* Page excerpt:
■ ■ ■

By definition, to show that $B(s){\bf 1}_{[0,T]}\in H$, you want to prove that $B(t){\bf 1}_{[0,T]}$ is $\mathcal{F}_t$-measurable and $\mathbb E[\int_{0}^{t}B^2(s){\bf 1}_{[0,T]}\mathrm ds] < \infty$.

  1. Take measurability, for instance. For $0\leqslant t\leqslant T$, $$~B(t){\bf 1}_{[0,T]} = B(t) = \sin(2W_t).$$ Well, what does this imply for $B(t){\bf 1}_{[0,T]}$ in terms of $\mathcal{F}_t$-measurability? Why? Also, for $T<t$, $$~B(t){\bf 1}_{[0,T]} = 0.$$ What does this imply for $B(t){\bf 1}_{[0,T]}$ in terms of $\mathcal{F}_t$-measurability? Why?

■ ■ ■

* Data:

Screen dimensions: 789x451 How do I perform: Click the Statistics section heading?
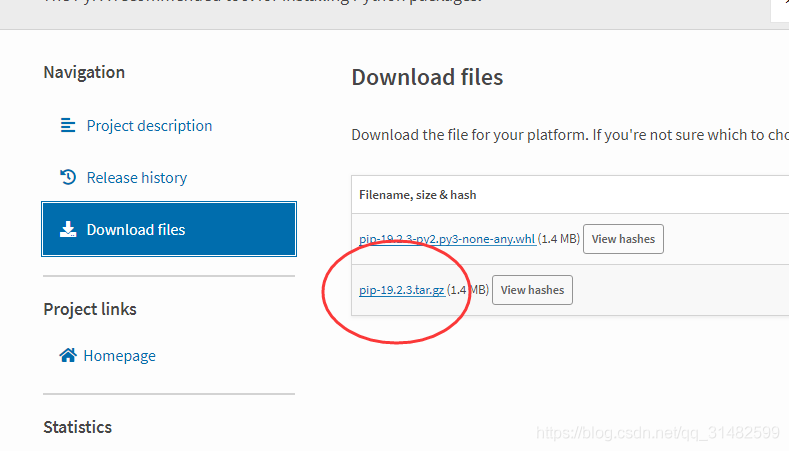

■ ■ ■

* Requirement:
In the page excerpt, what is B(t) equal to for 0 ≤ t ≤ T?

* Result for this task:
sin(2W_t)